| Reading text |
BEGIN
Week-ahead prediction of depressive episodes using wearable-derived circadian biomarkers: A multicenter deep learning study with risk-based operating thresholds.

Early detection of depressive episodes is important because shorter duration of untreated illness is associated with better outcomes, yet routine care remains largely reactive and dependent on retrospective self-report. Wearables enable passive, continuous monitoring, and circadian disruptions in sleep-wake, activity, and diurnal heart rate (HR) patterns may precede mood episodes. However, prior wearable-based models often relied on short prediction horizons, simplistic circadian proxies, and limited clinical interpretability. We evaluated a deep learning approach that integrates two complementary circadian markers derived from a single wearable: an HR-derived cosine acrophase and a sleep-timing-based proxy measure of circadian phase related to dim-light melatonin onset (DLMO), since melatonin was not directly measured. Performance was summarized across risk-based operating thresholds. In a multicenter real-world mood disorder cohort (N = 144; 90,281 person-days), we trained a time-series model using 7-day wearable histories to predict the presence of a clinician-verified depressive episode one week ahead, with participant-level splits (6: 2:2) and discrimination consistency summarized across 10 repeated holdout runs. The combined circadian model achieved a mean area under the receiver operating characteristic curve (AUROC) of 0.772 (95% confidence interval [CI], 0.750-0.794). On the held-out test set, the top 20% of risk-ranked patient-days captured 63.5% of depressive-episode days; at a base prevalence of 5.3%, positive predictive value (PPV) was 16.7% (3.2-fold prognostic lift), with a review burden of 20 per 100 patient-days. These findings support the feasibility of wearable-based week-ahead depressive-risk stratification in mood disorders, although external validation, probabilistic calibration, transportability assessment, and prospective episode-onset evaluation are required before clinical implementation.
END
| Record extracts |
BEGIN
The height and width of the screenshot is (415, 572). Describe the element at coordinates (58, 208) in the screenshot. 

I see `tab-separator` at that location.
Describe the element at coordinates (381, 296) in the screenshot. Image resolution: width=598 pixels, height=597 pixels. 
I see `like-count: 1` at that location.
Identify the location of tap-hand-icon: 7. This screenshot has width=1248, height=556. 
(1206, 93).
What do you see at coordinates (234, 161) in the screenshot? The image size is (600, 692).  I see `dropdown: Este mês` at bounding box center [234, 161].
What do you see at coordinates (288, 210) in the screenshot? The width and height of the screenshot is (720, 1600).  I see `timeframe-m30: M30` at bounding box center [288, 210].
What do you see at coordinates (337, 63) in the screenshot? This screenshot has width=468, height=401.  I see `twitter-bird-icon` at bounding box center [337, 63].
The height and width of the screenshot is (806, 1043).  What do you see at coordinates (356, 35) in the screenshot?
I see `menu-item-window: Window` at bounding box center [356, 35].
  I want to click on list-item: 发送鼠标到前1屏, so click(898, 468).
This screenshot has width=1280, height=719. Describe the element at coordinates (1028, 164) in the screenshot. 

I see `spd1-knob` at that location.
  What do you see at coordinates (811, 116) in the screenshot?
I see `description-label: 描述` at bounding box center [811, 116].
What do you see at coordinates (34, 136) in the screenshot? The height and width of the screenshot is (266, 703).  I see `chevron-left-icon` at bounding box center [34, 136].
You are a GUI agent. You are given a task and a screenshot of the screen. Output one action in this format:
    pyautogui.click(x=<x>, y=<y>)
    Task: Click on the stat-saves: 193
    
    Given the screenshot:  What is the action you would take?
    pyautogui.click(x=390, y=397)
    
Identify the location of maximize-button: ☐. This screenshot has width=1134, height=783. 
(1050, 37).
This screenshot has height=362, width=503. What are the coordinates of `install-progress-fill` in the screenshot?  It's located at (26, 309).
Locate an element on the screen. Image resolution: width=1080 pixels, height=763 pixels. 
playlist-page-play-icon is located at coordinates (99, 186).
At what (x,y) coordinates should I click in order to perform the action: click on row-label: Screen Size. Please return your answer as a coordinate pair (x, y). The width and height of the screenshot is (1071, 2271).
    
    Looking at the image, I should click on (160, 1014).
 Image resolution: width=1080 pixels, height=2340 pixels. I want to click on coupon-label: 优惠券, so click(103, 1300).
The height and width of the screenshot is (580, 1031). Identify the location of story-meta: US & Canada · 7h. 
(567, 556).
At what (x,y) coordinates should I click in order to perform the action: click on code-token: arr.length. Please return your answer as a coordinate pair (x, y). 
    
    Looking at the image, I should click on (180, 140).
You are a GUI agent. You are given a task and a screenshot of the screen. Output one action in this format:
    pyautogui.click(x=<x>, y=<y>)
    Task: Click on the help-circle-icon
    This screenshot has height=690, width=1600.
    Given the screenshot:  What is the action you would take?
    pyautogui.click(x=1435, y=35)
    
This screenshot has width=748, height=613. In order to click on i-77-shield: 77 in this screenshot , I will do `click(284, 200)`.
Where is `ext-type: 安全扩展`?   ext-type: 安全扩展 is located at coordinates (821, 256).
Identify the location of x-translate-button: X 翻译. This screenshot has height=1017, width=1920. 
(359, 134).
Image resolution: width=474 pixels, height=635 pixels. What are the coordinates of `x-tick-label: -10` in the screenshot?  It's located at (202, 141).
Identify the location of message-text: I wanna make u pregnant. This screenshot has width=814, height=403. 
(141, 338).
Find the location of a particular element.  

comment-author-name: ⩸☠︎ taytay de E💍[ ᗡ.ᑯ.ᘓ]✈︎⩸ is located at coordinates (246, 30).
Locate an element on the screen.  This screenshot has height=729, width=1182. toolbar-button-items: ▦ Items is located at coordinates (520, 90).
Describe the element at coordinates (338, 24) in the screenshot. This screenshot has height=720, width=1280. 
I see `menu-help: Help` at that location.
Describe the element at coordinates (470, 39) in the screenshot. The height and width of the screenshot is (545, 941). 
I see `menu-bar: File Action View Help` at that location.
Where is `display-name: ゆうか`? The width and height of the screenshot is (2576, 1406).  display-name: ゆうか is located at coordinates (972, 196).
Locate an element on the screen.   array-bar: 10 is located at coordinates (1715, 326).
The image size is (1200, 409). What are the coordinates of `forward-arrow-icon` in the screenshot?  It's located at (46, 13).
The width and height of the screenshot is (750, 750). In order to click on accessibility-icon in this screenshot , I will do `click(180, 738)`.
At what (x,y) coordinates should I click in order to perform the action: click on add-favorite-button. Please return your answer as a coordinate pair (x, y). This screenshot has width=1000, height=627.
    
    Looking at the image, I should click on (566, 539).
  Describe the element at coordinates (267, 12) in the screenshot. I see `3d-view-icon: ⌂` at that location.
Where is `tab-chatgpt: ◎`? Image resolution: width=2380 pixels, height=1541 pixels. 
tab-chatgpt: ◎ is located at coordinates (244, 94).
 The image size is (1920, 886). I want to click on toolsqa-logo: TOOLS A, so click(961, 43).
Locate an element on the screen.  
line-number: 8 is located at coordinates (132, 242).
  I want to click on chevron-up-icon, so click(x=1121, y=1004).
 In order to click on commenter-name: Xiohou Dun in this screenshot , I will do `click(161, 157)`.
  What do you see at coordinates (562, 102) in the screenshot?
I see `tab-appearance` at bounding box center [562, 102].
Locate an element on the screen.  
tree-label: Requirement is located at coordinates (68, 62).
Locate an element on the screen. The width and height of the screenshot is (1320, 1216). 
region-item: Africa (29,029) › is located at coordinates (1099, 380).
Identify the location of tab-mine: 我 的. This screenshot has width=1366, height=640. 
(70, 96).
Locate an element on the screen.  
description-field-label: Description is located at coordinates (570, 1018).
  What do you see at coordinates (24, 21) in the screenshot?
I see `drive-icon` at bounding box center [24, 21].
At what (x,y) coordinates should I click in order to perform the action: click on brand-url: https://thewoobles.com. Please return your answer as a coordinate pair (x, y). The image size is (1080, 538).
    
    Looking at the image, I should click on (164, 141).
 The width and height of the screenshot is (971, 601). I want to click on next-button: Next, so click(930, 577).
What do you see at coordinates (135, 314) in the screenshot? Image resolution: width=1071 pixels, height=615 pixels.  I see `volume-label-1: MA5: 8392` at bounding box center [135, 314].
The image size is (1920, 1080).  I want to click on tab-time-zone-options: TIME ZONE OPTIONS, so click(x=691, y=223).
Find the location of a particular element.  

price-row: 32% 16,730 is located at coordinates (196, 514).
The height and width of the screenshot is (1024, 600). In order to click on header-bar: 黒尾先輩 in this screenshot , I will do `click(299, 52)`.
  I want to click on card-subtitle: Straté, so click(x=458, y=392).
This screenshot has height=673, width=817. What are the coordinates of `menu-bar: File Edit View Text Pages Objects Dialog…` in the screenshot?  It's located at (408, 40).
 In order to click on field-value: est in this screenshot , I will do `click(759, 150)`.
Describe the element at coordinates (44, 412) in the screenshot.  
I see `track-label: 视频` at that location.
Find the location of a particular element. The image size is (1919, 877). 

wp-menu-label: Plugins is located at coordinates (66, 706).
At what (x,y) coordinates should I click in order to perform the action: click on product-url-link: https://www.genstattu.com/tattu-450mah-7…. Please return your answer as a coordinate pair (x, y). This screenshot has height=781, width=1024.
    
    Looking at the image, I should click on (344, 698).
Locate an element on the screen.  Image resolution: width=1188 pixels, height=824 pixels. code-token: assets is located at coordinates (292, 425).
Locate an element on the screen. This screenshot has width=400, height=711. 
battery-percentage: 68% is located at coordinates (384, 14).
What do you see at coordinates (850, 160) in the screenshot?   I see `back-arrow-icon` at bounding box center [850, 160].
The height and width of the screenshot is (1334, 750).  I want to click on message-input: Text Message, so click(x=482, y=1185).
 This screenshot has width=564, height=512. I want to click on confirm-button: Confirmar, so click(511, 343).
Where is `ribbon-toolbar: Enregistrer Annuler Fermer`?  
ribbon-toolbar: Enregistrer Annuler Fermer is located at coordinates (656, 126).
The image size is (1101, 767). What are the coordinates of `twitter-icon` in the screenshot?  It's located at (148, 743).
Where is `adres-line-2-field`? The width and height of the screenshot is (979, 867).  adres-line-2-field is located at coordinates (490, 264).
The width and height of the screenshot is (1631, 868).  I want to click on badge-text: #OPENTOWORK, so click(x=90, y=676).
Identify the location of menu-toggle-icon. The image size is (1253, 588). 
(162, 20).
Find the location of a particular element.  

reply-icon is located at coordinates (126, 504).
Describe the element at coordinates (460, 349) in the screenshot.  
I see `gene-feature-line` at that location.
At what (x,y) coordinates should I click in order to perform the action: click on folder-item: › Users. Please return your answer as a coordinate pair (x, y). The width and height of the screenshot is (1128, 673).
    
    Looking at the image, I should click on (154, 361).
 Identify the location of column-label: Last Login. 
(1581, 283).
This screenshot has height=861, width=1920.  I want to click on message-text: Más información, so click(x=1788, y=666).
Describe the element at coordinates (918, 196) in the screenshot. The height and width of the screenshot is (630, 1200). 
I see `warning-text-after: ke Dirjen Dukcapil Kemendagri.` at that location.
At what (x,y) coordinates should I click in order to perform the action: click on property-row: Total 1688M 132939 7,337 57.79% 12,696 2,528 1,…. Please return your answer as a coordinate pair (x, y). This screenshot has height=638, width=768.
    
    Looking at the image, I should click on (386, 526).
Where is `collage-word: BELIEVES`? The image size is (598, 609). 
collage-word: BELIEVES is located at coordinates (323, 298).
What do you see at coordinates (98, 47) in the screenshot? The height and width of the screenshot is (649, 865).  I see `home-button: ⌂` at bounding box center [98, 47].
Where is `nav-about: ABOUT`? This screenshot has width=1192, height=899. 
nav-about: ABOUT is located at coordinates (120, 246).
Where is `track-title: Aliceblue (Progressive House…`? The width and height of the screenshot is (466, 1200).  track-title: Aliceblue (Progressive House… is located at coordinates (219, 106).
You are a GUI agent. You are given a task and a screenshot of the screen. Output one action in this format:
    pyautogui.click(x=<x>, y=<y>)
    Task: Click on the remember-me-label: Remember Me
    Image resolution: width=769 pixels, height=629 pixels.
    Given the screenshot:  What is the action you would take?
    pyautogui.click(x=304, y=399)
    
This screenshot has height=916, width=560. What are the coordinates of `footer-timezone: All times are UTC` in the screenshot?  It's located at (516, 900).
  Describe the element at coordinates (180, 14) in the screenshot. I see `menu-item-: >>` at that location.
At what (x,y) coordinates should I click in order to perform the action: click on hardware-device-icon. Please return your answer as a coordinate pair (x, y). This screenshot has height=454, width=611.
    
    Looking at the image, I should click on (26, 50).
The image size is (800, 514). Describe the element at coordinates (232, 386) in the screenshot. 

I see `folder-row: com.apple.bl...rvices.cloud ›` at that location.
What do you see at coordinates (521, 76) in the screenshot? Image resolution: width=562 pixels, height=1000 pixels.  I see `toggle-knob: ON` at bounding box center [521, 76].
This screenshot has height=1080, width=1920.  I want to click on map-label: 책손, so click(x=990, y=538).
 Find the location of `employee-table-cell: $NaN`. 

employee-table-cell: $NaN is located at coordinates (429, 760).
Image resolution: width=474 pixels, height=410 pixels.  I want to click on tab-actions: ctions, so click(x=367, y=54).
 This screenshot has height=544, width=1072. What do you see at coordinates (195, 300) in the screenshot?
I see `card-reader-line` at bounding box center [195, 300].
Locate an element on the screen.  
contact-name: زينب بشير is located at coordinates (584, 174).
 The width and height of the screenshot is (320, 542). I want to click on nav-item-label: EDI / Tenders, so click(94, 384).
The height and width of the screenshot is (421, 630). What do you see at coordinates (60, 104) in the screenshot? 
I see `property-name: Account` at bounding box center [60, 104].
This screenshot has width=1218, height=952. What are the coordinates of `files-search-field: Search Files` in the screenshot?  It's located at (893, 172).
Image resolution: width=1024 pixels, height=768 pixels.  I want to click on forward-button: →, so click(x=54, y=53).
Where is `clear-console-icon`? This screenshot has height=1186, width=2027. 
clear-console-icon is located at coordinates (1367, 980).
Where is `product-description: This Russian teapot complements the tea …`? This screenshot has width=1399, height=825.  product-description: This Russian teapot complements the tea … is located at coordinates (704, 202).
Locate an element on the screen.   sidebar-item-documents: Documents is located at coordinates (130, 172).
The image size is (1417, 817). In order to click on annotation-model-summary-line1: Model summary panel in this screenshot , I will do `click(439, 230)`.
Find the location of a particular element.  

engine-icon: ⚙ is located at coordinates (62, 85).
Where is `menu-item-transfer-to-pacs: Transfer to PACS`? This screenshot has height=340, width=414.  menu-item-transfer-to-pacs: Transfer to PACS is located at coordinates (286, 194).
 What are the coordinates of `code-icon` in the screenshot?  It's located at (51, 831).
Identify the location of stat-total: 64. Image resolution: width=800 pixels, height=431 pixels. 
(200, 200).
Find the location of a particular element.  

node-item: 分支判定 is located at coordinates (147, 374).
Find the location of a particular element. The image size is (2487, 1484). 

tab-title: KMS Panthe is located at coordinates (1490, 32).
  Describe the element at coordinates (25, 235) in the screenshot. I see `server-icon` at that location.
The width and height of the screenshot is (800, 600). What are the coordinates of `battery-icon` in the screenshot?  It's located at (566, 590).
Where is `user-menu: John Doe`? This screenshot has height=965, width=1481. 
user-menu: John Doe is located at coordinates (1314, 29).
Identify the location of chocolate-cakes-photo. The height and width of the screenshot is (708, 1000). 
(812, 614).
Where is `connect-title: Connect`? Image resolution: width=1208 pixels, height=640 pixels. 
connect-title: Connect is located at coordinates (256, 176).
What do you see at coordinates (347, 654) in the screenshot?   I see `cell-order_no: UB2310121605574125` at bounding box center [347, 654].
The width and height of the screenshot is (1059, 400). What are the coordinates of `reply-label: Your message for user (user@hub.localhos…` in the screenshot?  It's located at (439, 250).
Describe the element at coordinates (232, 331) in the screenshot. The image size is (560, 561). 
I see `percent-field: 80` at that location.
END
| Exercise instructions |
- 1) Reproduce the stretch of the abstract on predicting depressive episodes from "Week-ahead prediction of" through "with risk-based operating thresholds.".
- 2) Answer these questions from the abstract on predicting depressive episodes:
(a) How many participants were in the multicenter mood disorder cohort?
(b) How many days of wearable history did the time-series model use?
(c) What mean AUROC did the combined circadian model achieve?

| Answers for the exercise |
- 1)
Week-ahead prediction of depressive episodes using wearable-derived circadian biomarkers: A multicenter deep learning study with risk-based operating thresholds.

- 2)
(a) 144
(b) 7 days
(c) 0.772